Diseases in which inflammation has an important role include gastrointestinal disorders such as Crohn’s disease, musculoskeletal conditions such as rheumatoid arthritis and skin disorders such as psoriasis. Targeting key inflammatory mediators such as tumor necrosis factor has proved to be a successful broad approach for treating such diseases. To address unmet medical needs in the area, companies are continuing to search for ways to target other mediators, such as Janus kinases and vascular adhesion protein 1, as well as exploring new types of interventions for particular diseases,such as cell therapies and microbiome-based therapies. This is illustrated by recent deal activity in the inflammation area overall (Table 1) and for gastrointestinal diseases specifically (Table 2).

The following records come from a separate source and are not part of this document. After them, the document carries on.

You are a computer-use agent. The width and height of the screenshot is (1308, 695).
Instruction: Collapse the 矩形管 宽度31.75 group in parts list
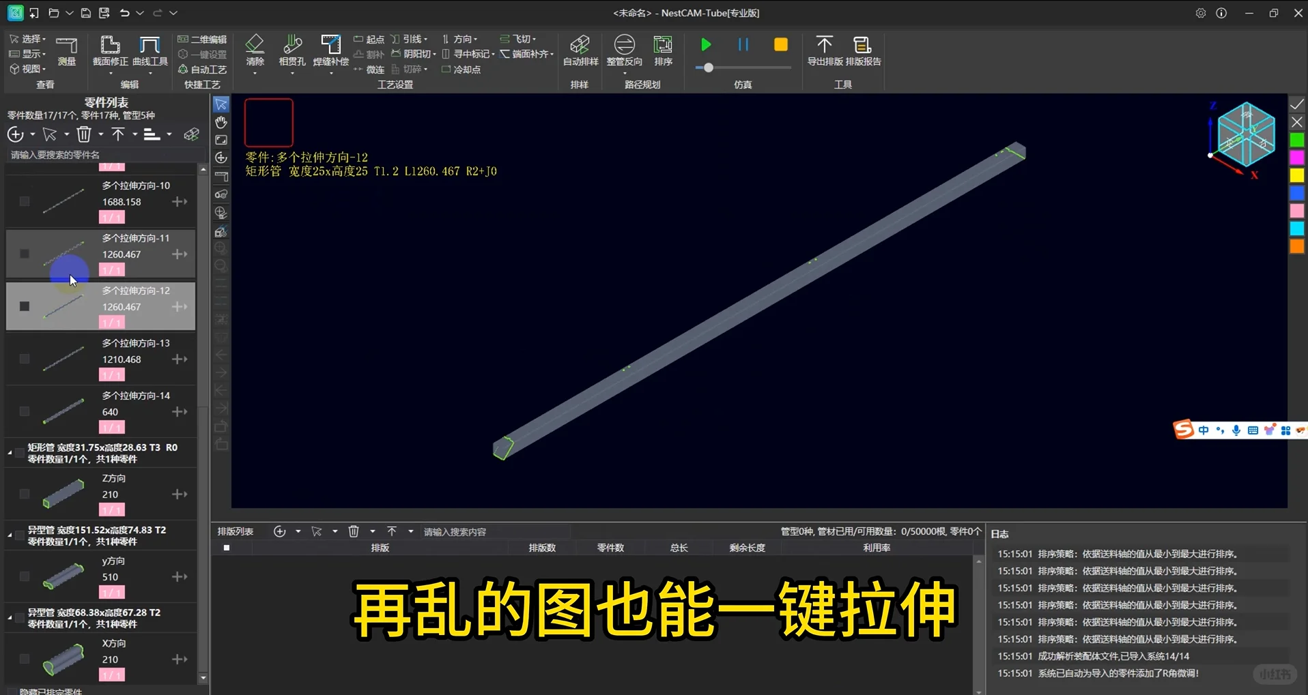(9, 452)
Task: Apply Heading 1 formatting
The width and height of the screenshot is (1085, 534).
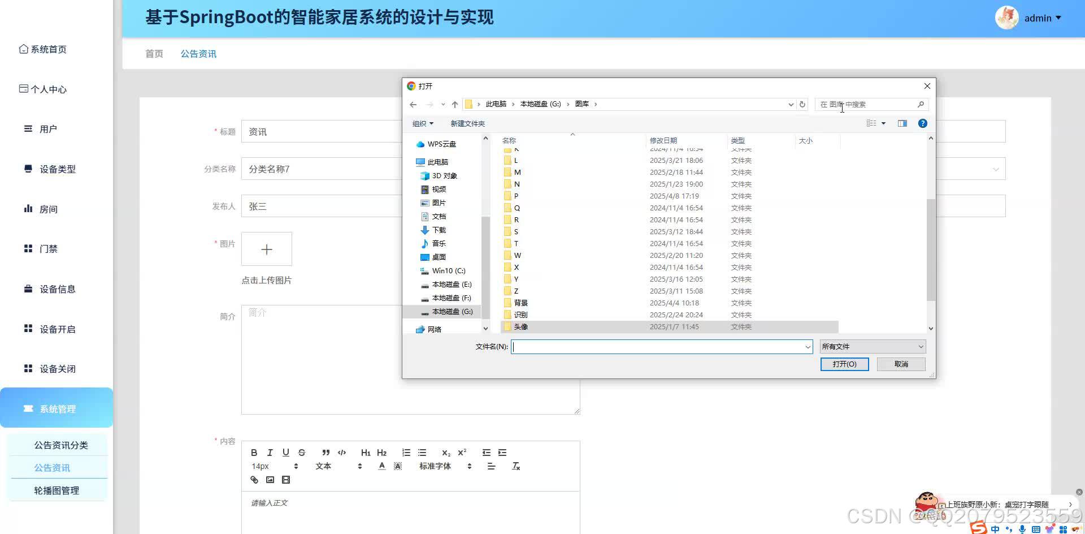Action: pyautogui.click(x=366, y=453)
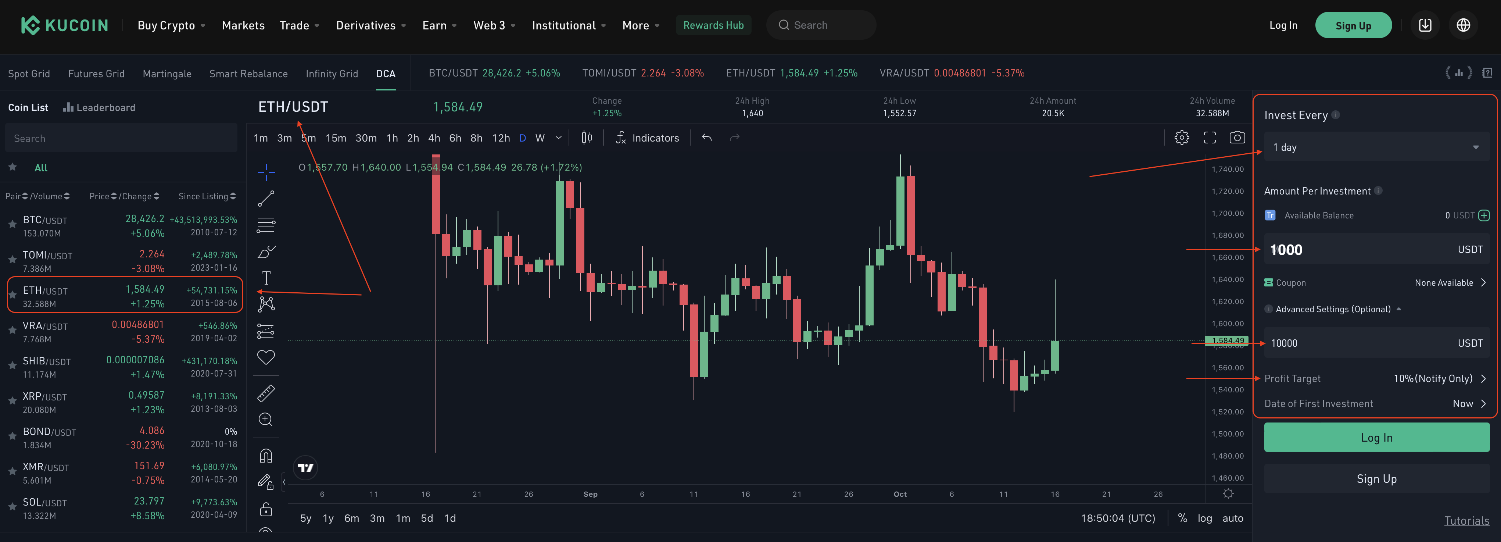The image size is (1501, 542).
Task: Click the undo arrow in chart toolbar
Action: click(x=706, y=138)
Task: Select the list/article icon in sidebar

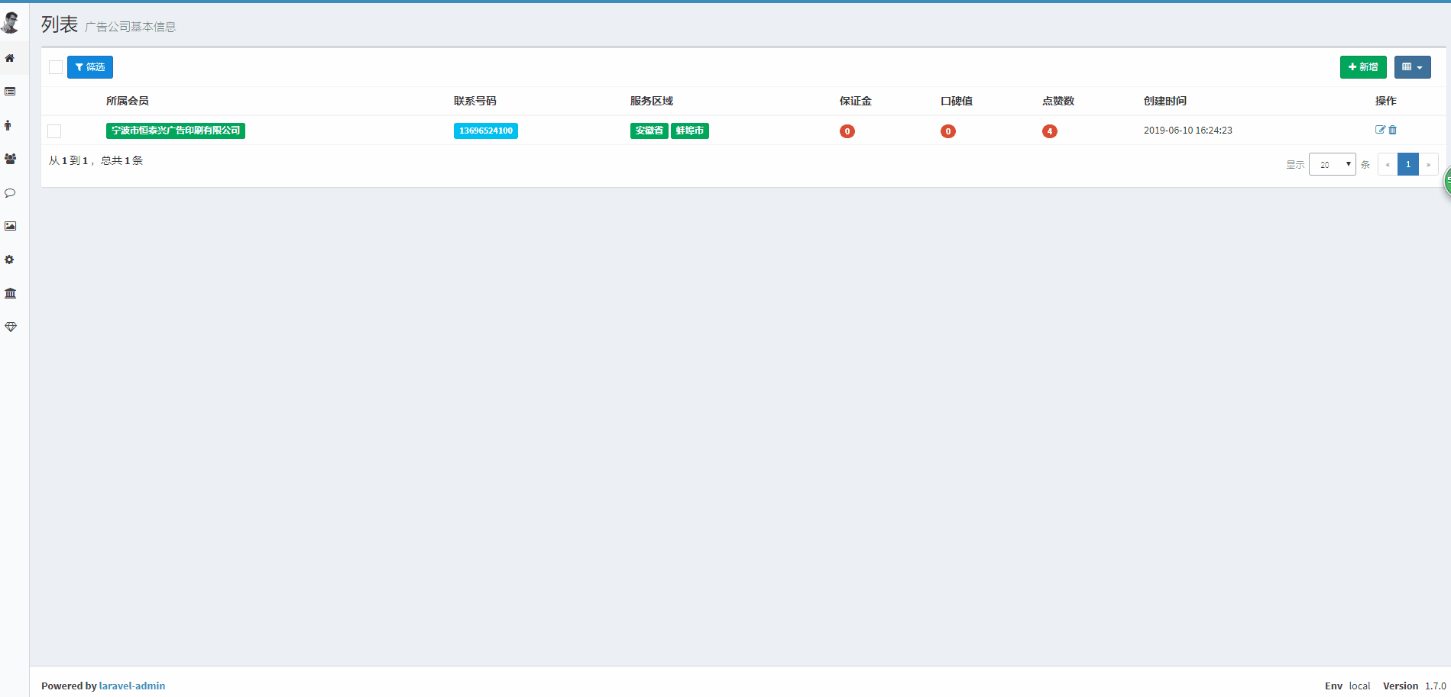Action: point(10,92)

Recent activity in gastrointestinal dealmaking
Focusing on inflammatory gastrointestinal disorders specifically, the number of deals in the area over the past four years is shown in Fig. 1, and a selection of the gastrointestinal deals in 2015 and 2016 are listed in Table 2. The deals illustrate growing interest from a number of companies in exploring therapeutic strategies targeting the human microbiome, catalyzed by advances in the understanding of links between the gut microbiota and specific gastrointestinal disorders such as inflammatory bowel disease. As highlighted in the feature in our September 2015 issue (Manipulating the human microbiome to fight inflammatory disorders), 2014 was a particularly active year for partnerships involving the microbiome, and in 2015 Seventure Partners established a $130 million fund, Health for Life Capital, dedicated entirely to microbiome-based innovations. In January this year, Ferring Pharmaceuticals partnered with the Karolinska Institute to launch a microbiome research center, and Takeda partnered with Enterome to develop microbiome-based therapies (Table 2).